# 98 GMC K1500 - Ign B 50 Amp Fuse / Circuit



## 4wiels69 (Oct 14, 2007)

Last night with the truck running, I closed the drivers door and the power went out to the radio, windows, wipers, blower and cruise. 

Tracked down that the fuse under the hood, a large 50amp labeled "Ign B" was blown. Replaced fuse and turned ignition to Accessory (back) and all components worked. As soon as I started the truck, the fuse blew.

Additionally, and not sure if related. Last weekend I went to start the truck with the tilt column all the way up. The ignition switch acted like there was no spring, and the key stayed in the start position. Once I lowered the column it starts fine.

Any suggestions would greatly help!


----------



## Snoopdogie187 (Jun 27, 2002)

You probably have a short somewhere in the system that is running of that fuse. 

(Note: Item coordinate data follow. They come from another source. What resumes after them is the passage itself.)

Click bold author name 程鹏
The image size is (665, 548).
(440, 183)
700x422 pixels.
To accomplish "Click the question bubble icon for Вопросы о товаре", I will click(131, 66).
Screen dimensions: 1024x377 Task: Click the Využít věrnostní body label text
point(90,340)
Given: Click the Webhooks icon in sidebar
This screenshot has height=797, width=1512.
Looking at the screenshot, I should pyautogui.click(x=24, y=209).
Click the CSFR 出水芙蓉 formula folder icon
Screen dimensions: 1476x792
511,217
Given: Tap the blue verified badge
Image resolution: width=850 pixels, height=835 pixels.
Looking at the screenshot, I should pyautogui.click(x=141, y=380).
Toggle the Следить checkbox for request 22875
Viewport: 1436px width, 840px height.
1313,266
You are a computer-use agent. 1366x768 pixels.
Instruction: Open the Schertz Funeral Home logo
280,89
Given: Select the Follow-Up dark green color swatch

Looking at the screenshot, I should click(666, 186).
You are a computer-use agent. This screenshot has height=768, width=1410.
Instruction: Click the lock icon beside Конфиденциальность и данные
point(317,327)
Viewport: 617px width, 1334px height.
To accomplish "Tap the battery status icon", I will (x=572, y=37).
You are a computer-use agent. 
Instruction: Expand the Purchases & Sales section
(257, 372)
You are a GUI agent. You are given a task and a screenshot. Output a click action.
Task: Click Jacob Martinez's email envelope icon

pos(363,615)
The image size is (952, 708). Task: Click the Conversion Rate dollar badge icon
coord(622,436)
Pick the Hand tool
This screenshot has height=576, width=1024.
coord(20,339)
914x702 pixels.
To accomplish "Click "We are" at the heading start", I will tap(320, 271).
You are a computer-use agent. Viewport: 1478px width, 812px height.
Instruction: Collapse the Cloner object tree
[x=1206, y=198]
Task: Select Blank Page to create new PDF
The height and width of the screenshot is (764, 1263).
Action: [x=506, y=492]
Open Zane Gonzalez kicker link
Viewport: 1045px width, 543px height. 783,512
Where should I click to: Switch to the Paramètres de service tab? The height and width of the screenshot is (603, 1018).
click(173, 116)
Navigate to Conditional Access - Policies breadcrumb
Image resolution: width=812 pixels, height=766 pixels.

You can try to figure out what is causing the short by seeing what that fuse controls and testing each one at a time till it blows again 

And I do not think the tilt has too much to do with this unless it pinch a wire. This is mostly if not all an electric problem you have so if anything the situation you had last weekend may have caused the problem which then you would have to get that fixed so it does not keep causing the problem.


----------



## qldit (Mar 26, 2007)

Good Morning 4wiels69, yes it certainly sounds like there is a problem with the tilt mechanism and wiring.
Some of those machines have a remote ignition switch mechanism further down the column that is actually operated by a rod that the key / lock mechanism actuates.

In that you experienced a loss of spring tension at the key, I would suspect that one of the wiring looms is misplaced and bearing on that actuator rod dependent on the tilt position and probably chafed through and causing that problem.

Definitely that area would be affected. (if you can get access to be able to see what is actually happening!)

That area is a real fun area to access!

Why do all those metal areas have razor sharp edges!!

Cheers, qldit.


----------



## island auto (Oct 5, 2007)

hello,
since this fuse controls the windows and it blew the fuse when you closed the door i would suggest checking the wires going to the door probably a bare wire getting grounded check where the wires between the door an body if ok take the door panel off and check in there


----------